PagerDuty Machine Learning Capabilities Reduce Outages and Costs
Using data, automation, and machine learning to continually improve performance.
Join the DZone community and get the full member experience.Join For Free
I had the opportunity to meet with Jennifer Tejada, CEO, PagerDuty following her keynote at the PagerDuty Summit.
During her keynote, Jennifer shared her vision for real-time ops. She sees time as everyone's most valuable resource and she believes in order to be successful as individuals and companies we need to be working with others to improve work, team outcomes, and our own lives.
You might also like: New PagerDuty Solution Unifies Customer Service, Engineering, and IT
During the 10-year history of PagerDuty, we've gone from 100,000 apps to two million. PagerDuty is now processing 10 million events per day. Mean-time-to-acknowledgement is down to less than one minute and incidents per responder down from 16 to 4. Speed to market, responsiveness, are lower costs are key drivers for business today.

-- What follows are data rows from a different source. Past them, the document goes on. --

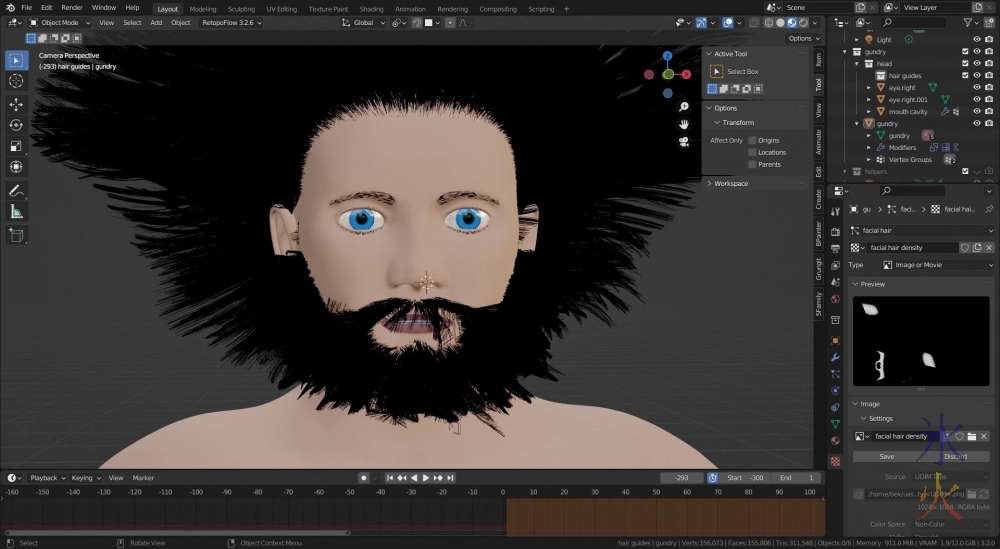Open the Render menu
The width and height of the screenshot is (1000, 549).
coord(72,8)
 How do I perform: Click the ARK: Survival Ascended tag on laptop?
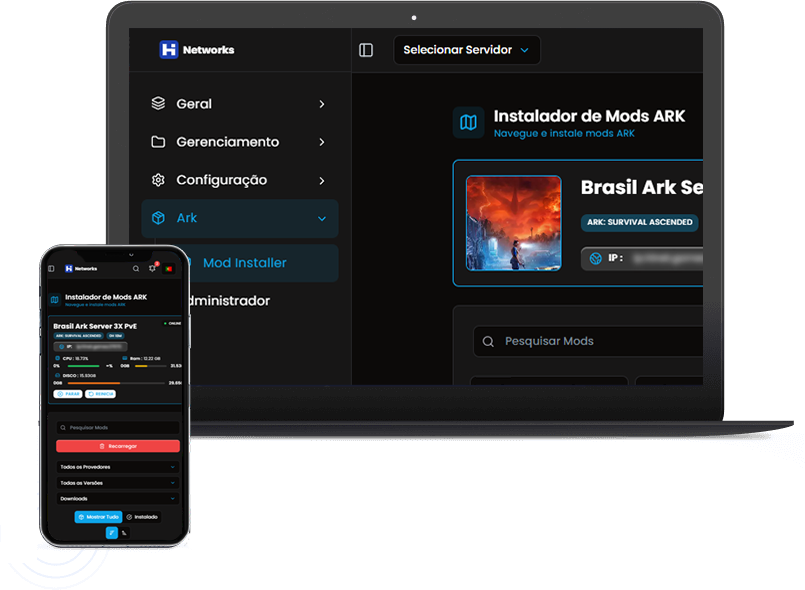click(639, 222)
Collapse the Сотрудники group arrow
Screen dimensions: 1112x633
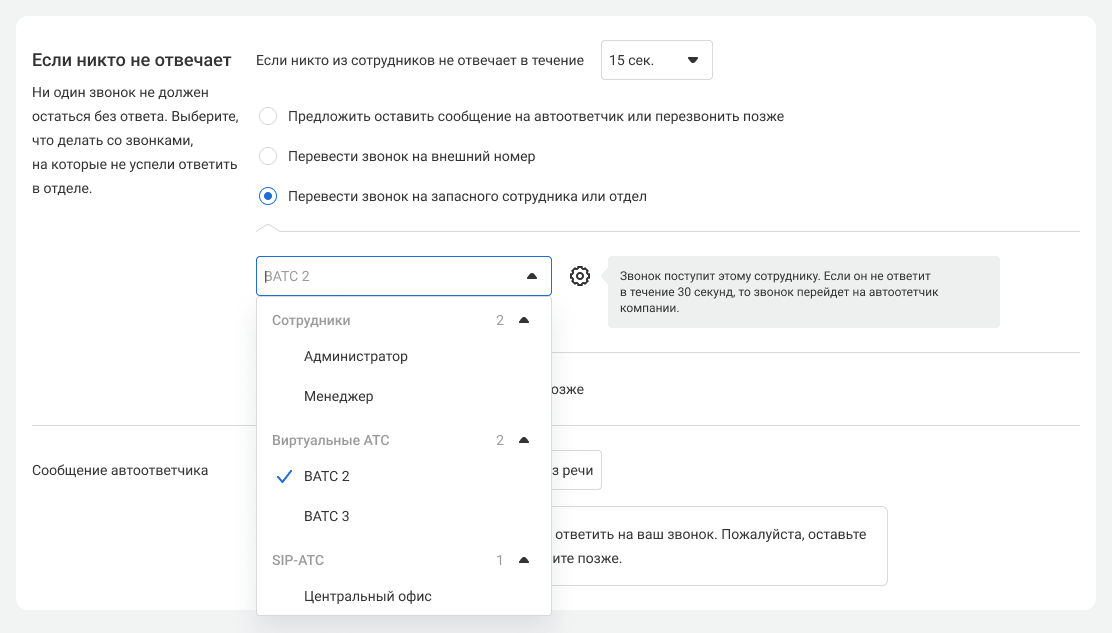pyautogui.click(x=524, y=321)
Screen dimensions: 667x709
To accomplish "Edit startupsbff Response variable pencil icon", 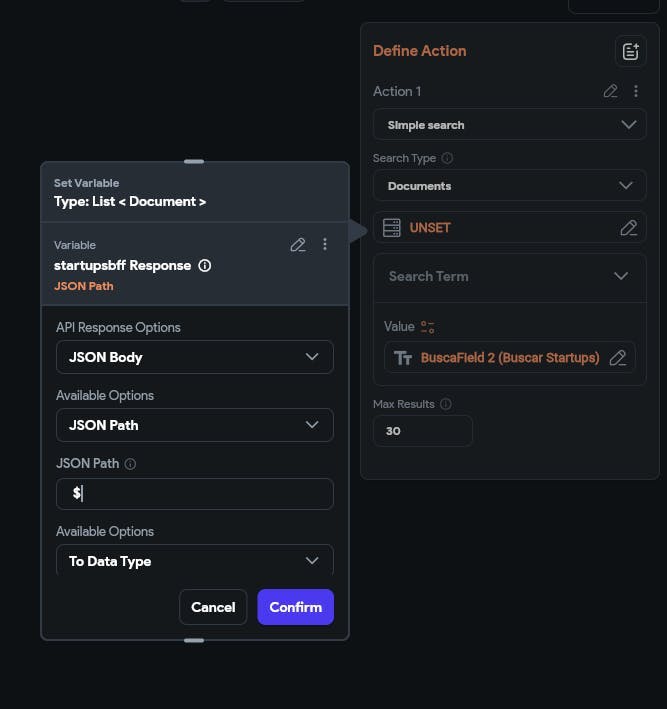I will [298, 245].
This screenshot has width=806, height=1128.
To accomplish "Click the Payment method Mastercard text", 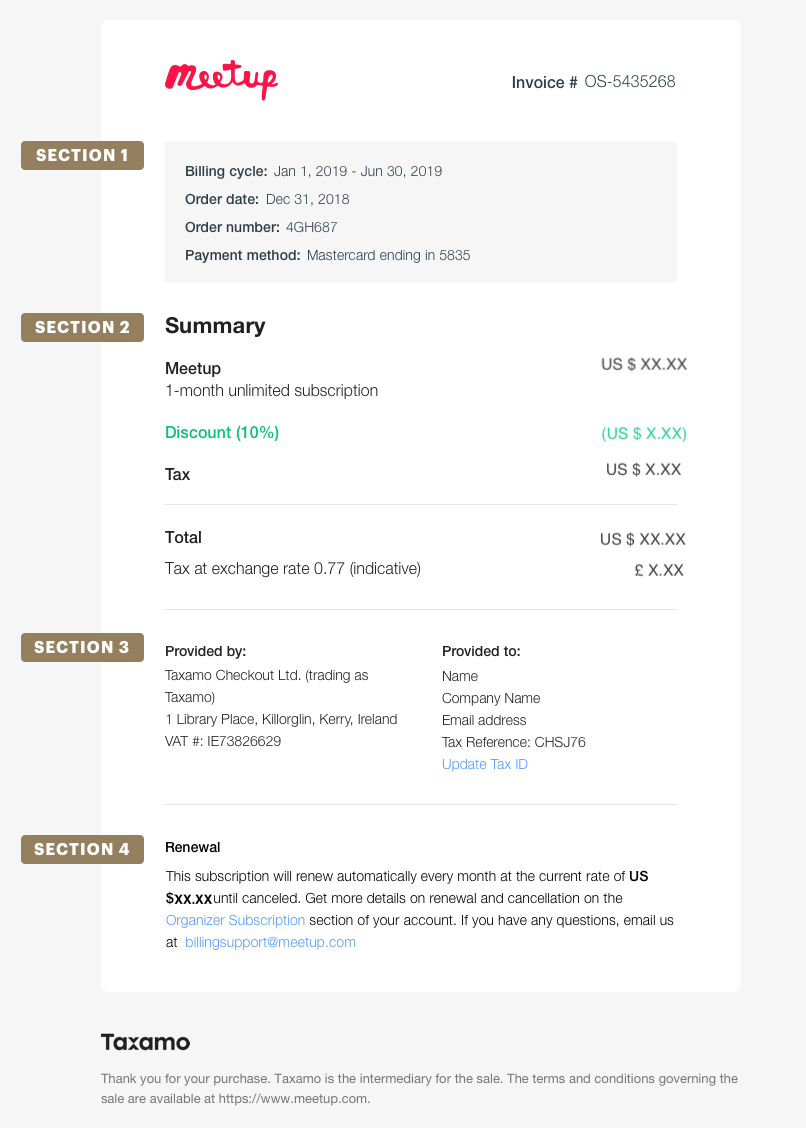I will (x=388, y=255).
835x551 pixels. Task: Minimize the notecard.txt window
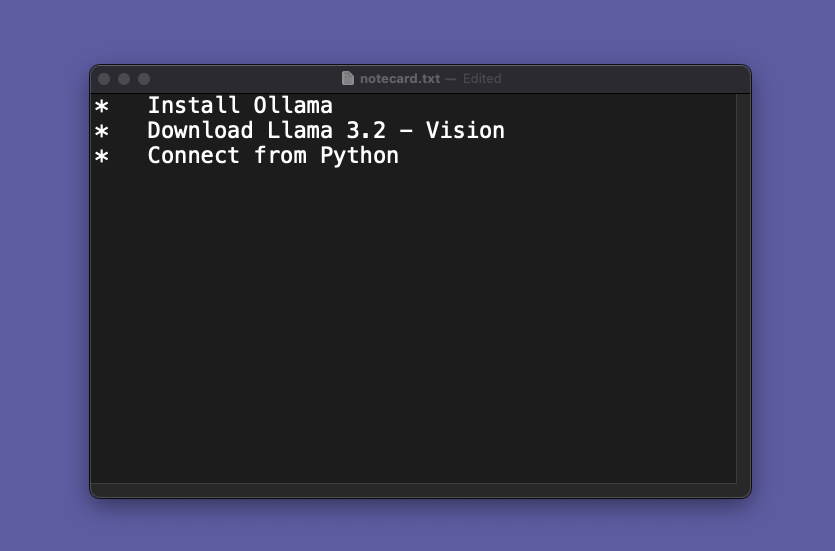coord(124,78)
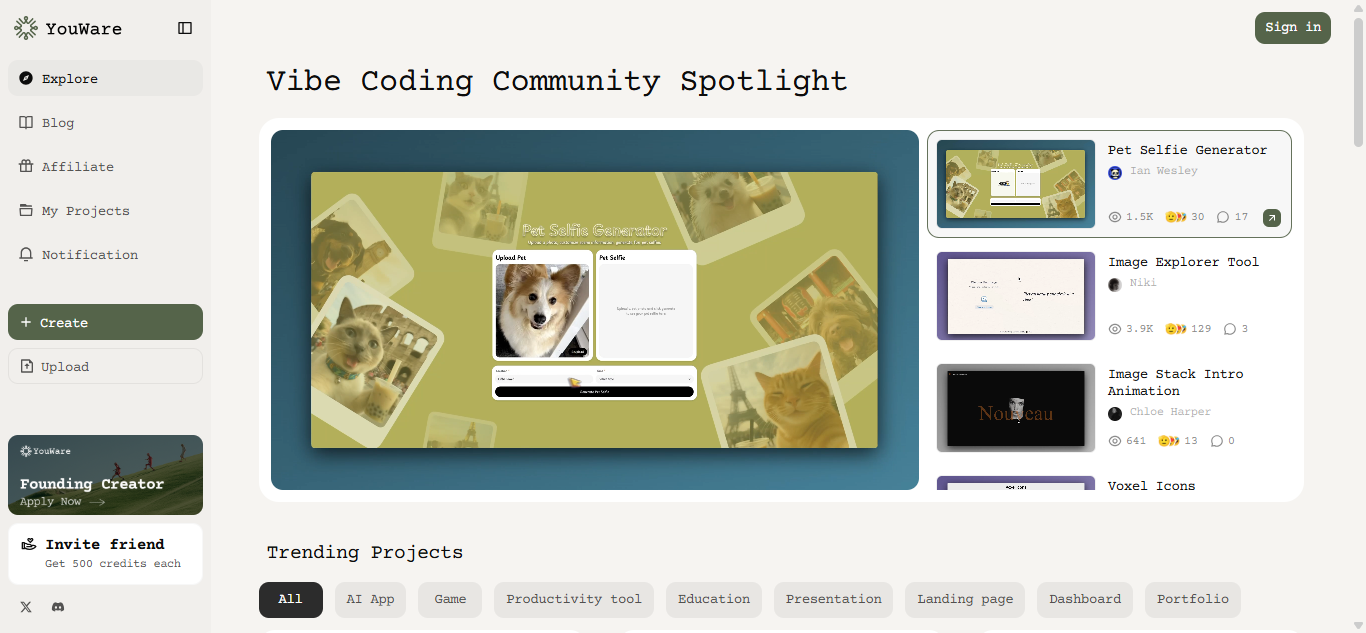This screenshot has width=1366, height=633.
Task: Open X (Twitter) social icon
Action: 26,607

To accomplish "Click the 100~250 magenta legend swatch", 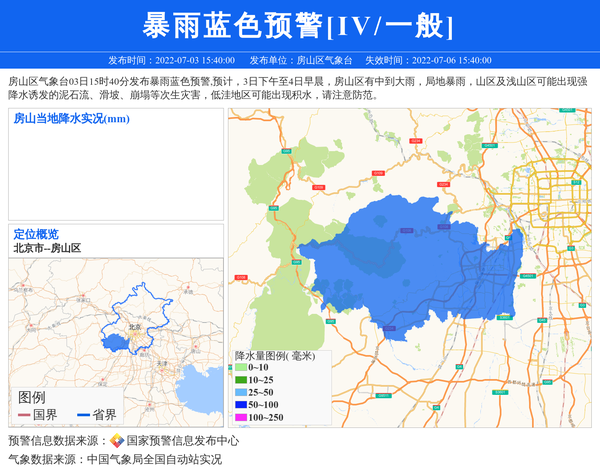I will coord(240,417).

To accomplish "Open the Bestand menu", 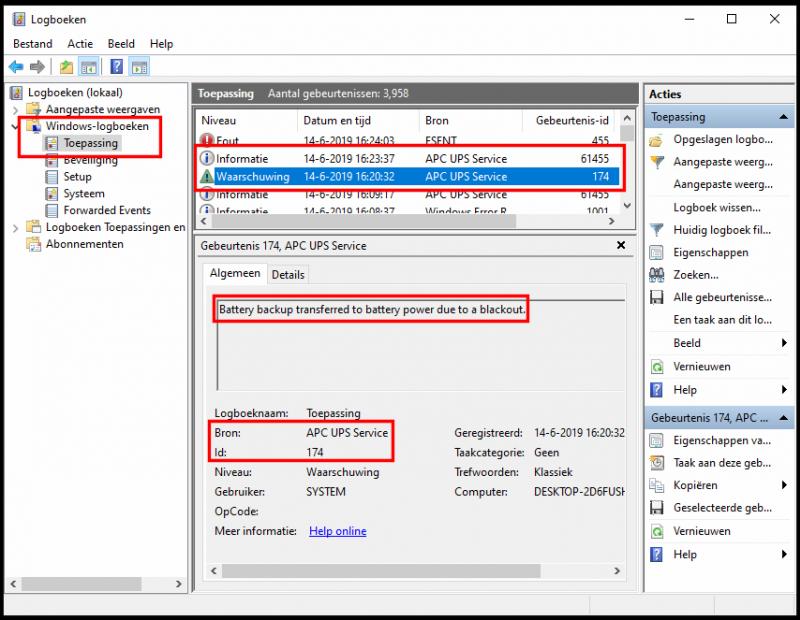I will [x=33, y=44].
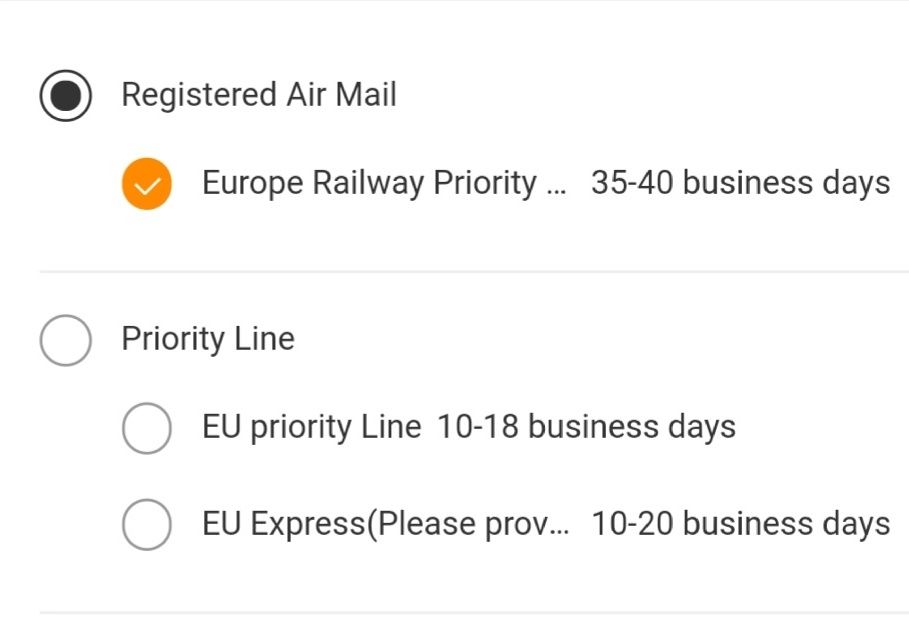Image resolution: width=909 pixels, height=635 pixels.
Task: Click the white tick inside the orange circle
Action: pyautogui.click(x=146, y=185)
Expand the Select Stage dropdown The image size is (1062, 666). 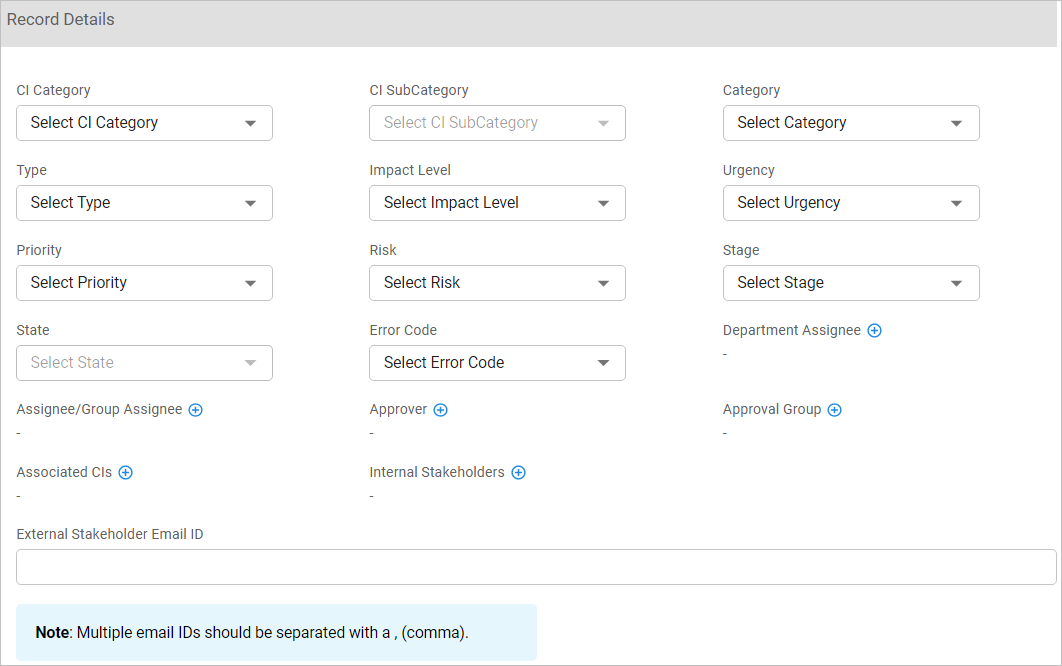[x=850, y=283]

However, being “always-on” burns people out. 90% of companies use no automation for technical issue resolution and 51% of companies find out about a tech issue from their customers. It's incumbent on businesses to use the data they have to improve employee and customer experience.
Today, it takes companies an average of 80 minutes to coordinate response teams to solve a customer-impacting issue, such as a failed shopping cart or broken web page. The new solutions are expected to help reduce that to five minutes by providing automation to get the right people working together, with the right information, to more quickly triage issues when seconds count. By adopting real-time digital operations management practices, large companies can gain upwards of $2.5 million in IT staff productivity savings.
Intelligent Triage is a new feature set within PagerDuty’s Event Intelligence, which uses machine learning (ML) to group alerts so teams don’t receive multiple alerts coming from related issues. Triage provides additional context into the issue; e.g., whether it has happened before, how it was resolved, how widespread it is, what teams and services are affected, who is working on it and how they can be reached. This provides teams with the knowledge to help pull together the right people, with the right information, to solve problems faster, minimizing the cost of downtime and preventing poor customer experiences (CX).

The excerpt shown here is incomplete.